> [TASK OBJECTIVE]
Nothing but the lines below from the one that contains "This screenshot has height=649, width=1648." through the one that contains "Screen dimensions: 352x264" should be retyped, exactly and including both ends. Do not include pictures.

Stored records
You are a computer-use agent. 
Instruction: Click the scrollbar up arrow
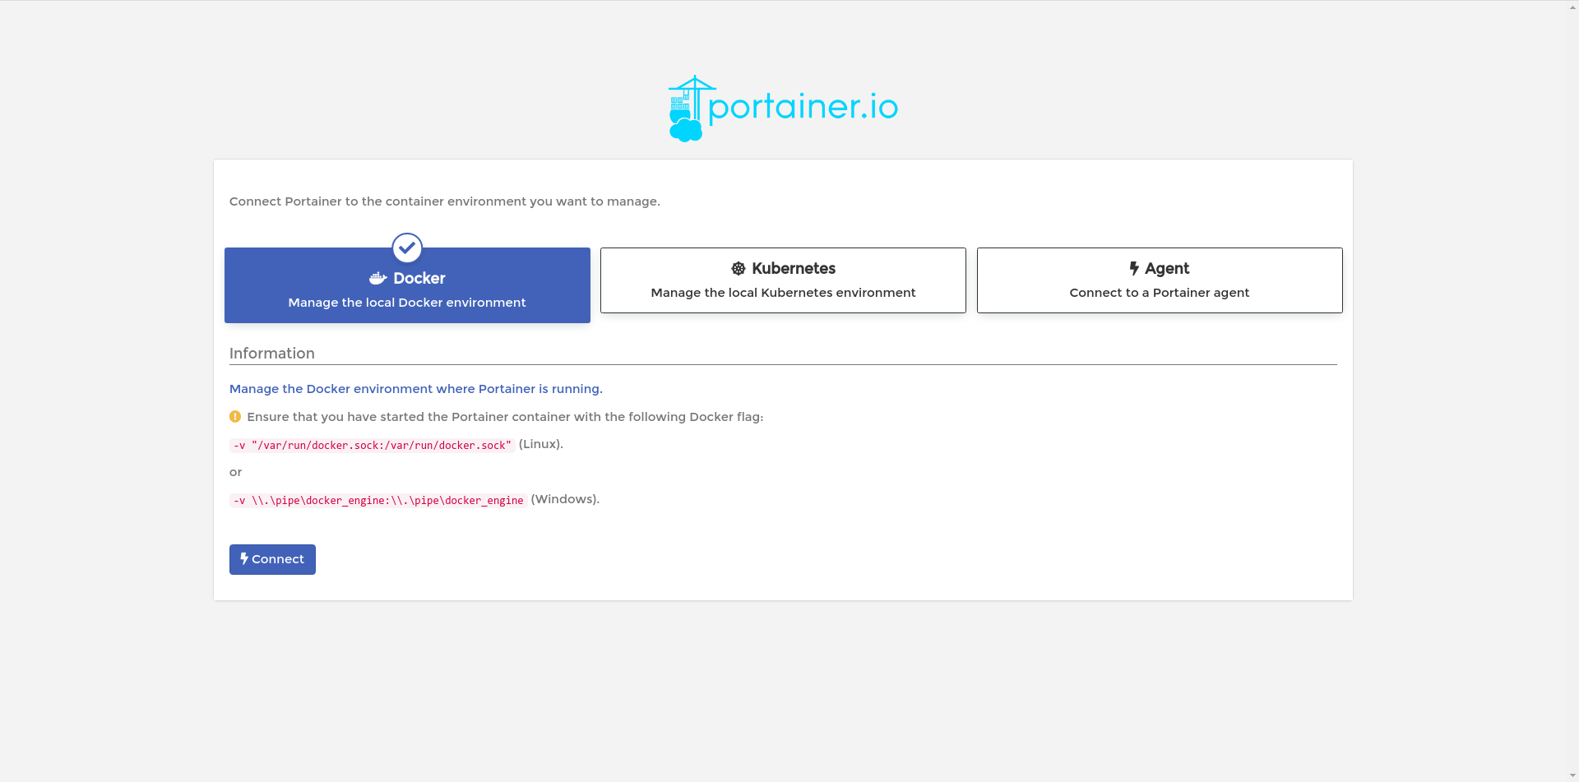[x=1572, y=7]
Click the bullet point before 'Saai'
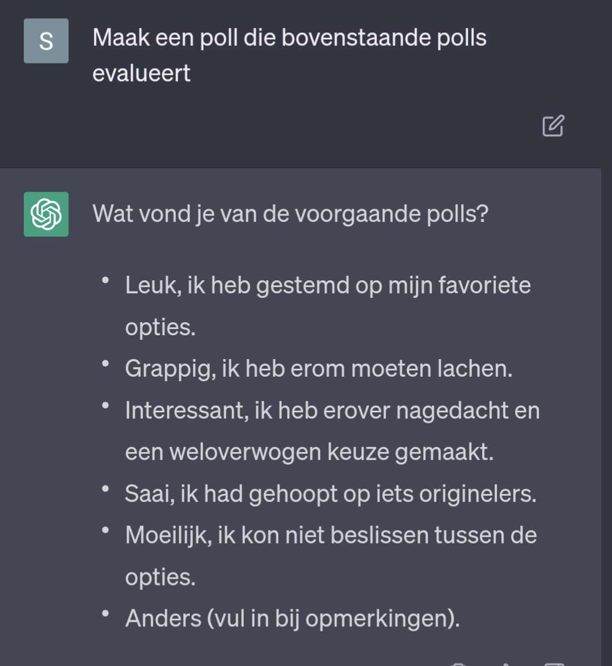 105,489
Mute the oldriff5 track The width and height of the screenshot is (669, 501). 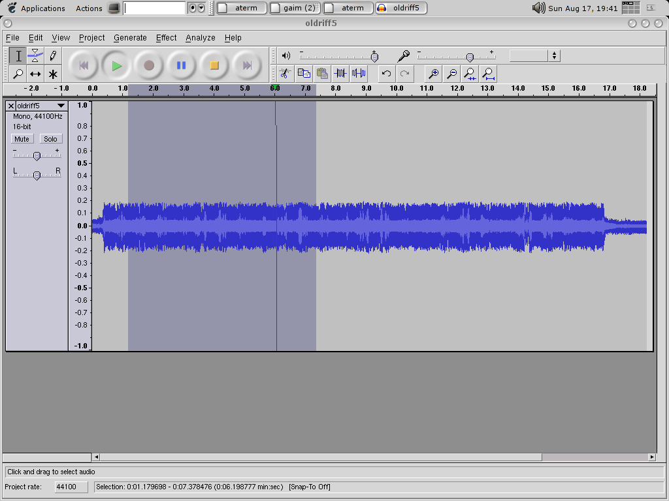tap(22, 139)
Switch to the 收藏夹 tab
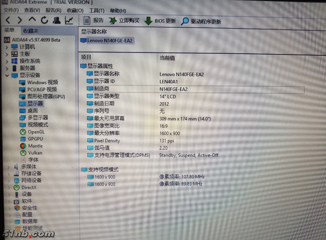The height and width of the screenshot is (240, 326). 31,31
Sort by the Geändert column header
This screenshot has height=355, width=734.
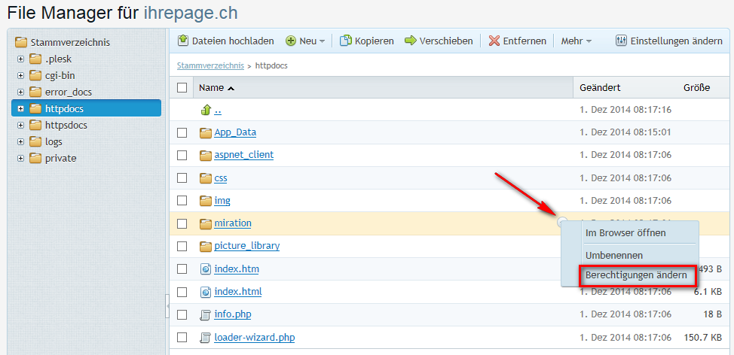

...

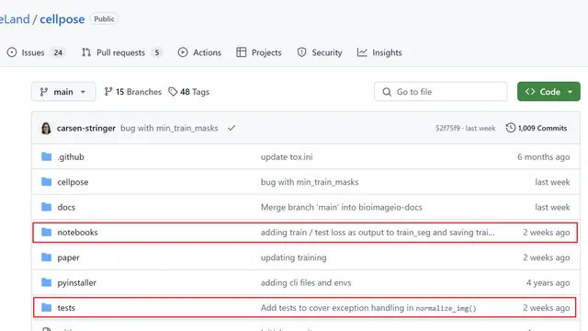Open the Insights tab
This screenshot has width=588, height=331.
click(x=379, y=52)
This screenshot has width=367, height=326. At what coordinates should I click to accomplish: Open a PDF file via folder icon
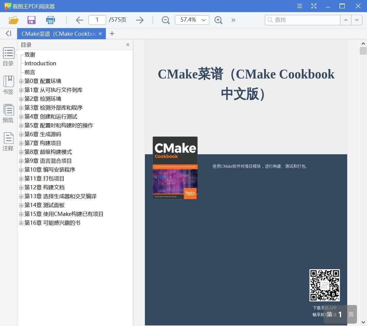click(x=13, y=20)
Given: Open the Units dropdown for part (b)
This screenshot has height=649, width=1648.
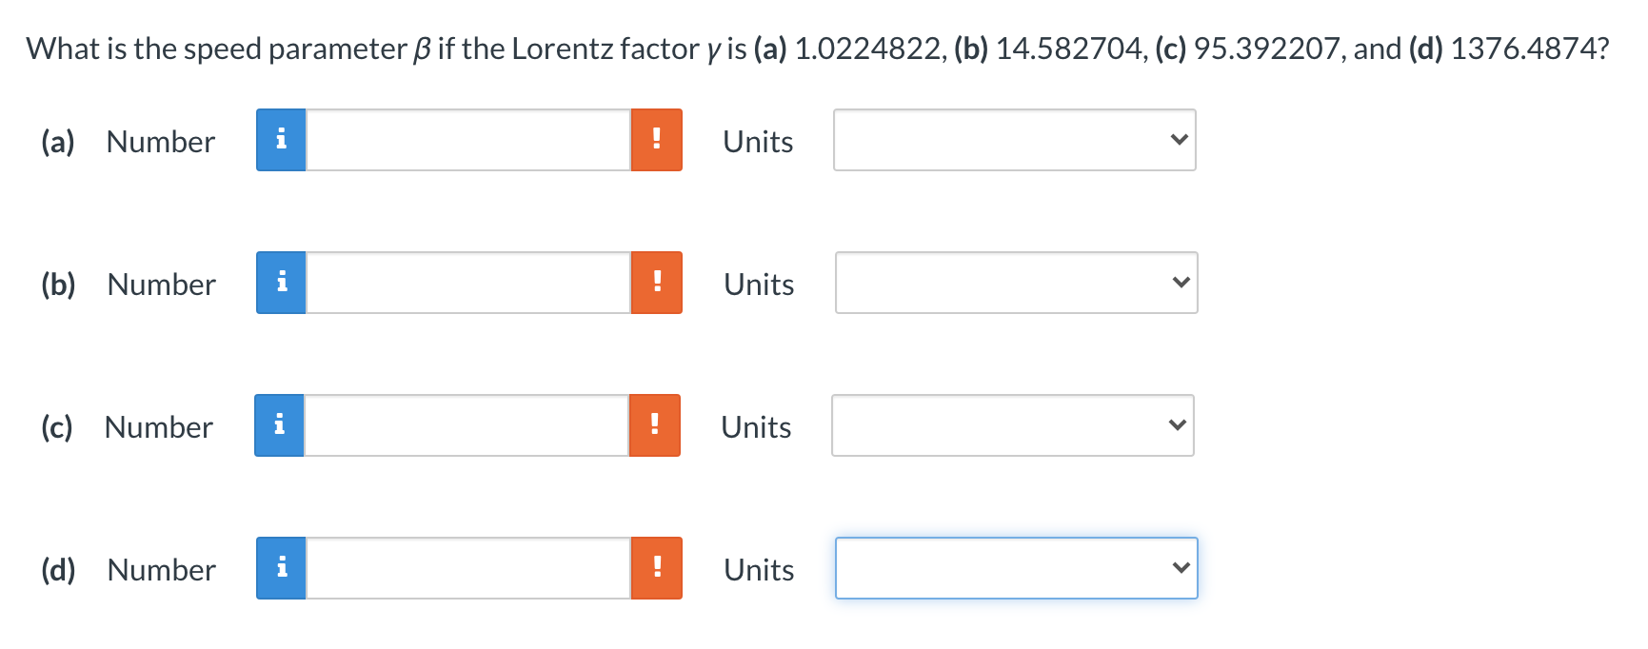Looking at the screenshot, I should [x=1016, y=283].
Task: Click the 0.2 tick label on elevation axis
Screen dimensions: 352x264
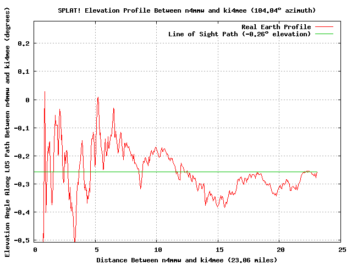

* * *

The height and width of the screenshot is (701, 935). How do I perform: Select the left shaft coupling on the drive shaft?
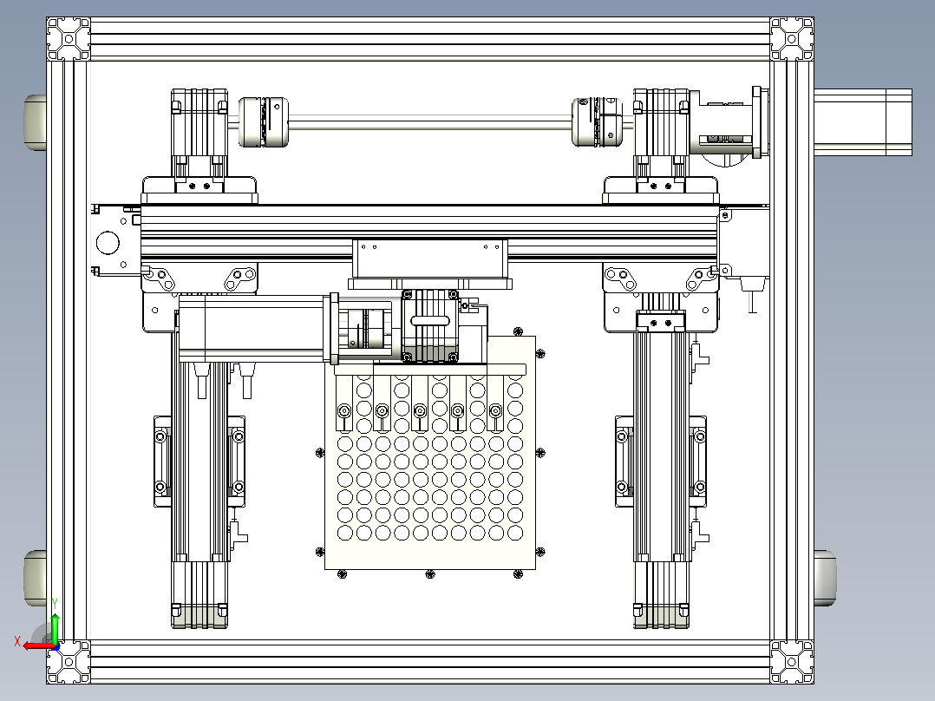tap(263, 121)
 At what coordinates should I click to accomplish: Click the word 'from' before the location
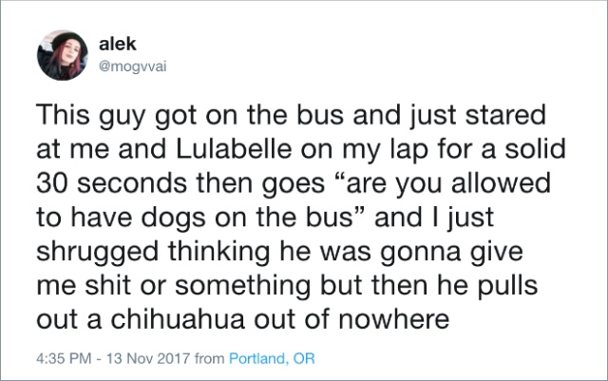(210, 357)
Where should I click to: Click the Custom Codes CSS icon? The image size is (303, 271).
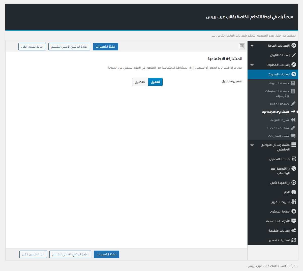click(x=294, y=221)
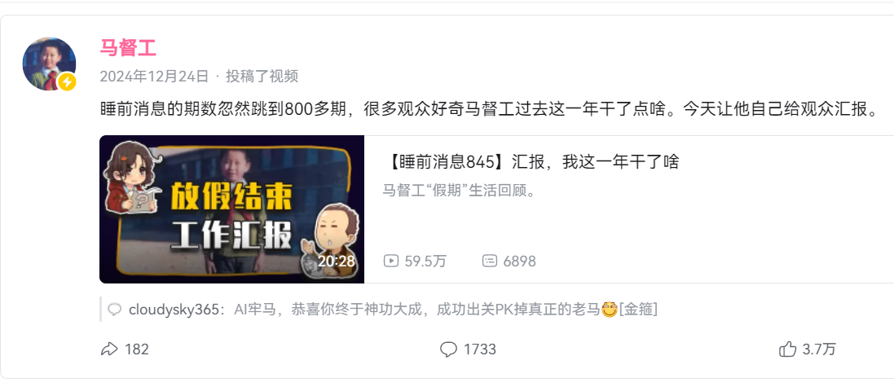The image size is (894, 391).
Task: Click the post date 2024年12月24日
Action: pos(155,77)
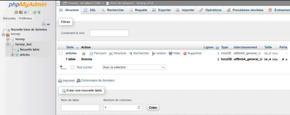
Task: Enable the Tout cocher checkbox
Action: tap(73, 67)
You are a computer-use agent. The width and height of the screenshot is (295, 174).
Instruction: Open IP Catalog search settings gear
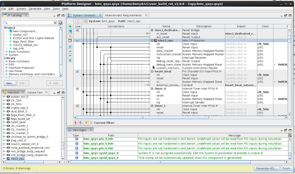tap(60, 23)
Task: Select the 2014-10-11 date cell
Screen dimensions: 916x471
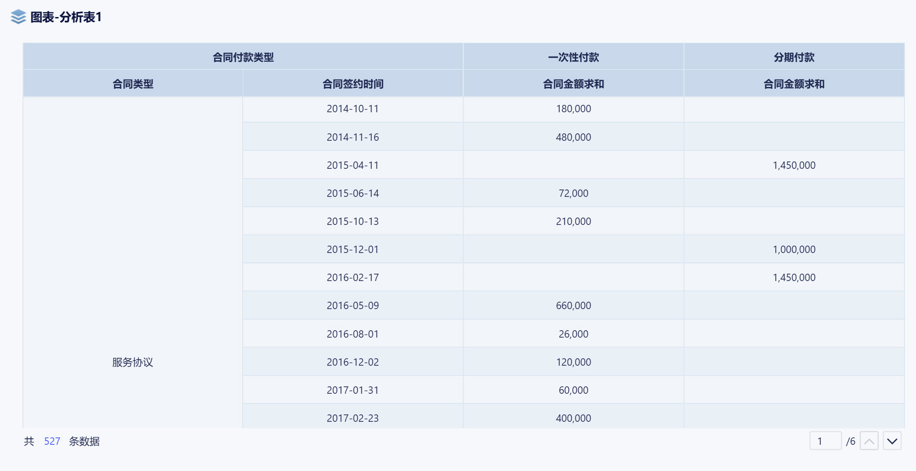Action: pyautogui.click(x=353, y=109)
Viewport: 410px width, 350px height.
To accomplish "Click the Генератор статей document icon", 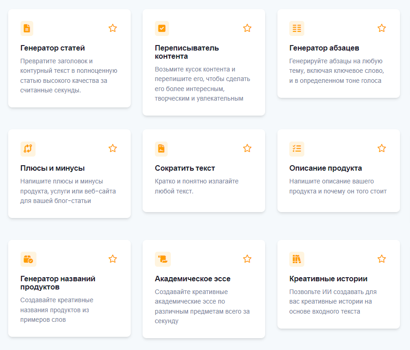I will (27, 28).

> [RESULT BELOW]
This screenshot has height=649, width=1648.
Looking at the screenshot, I should [x=1016, y=283].
Task: Click the 0.2 tick label on elevation axis
Screen dimensions: 352x264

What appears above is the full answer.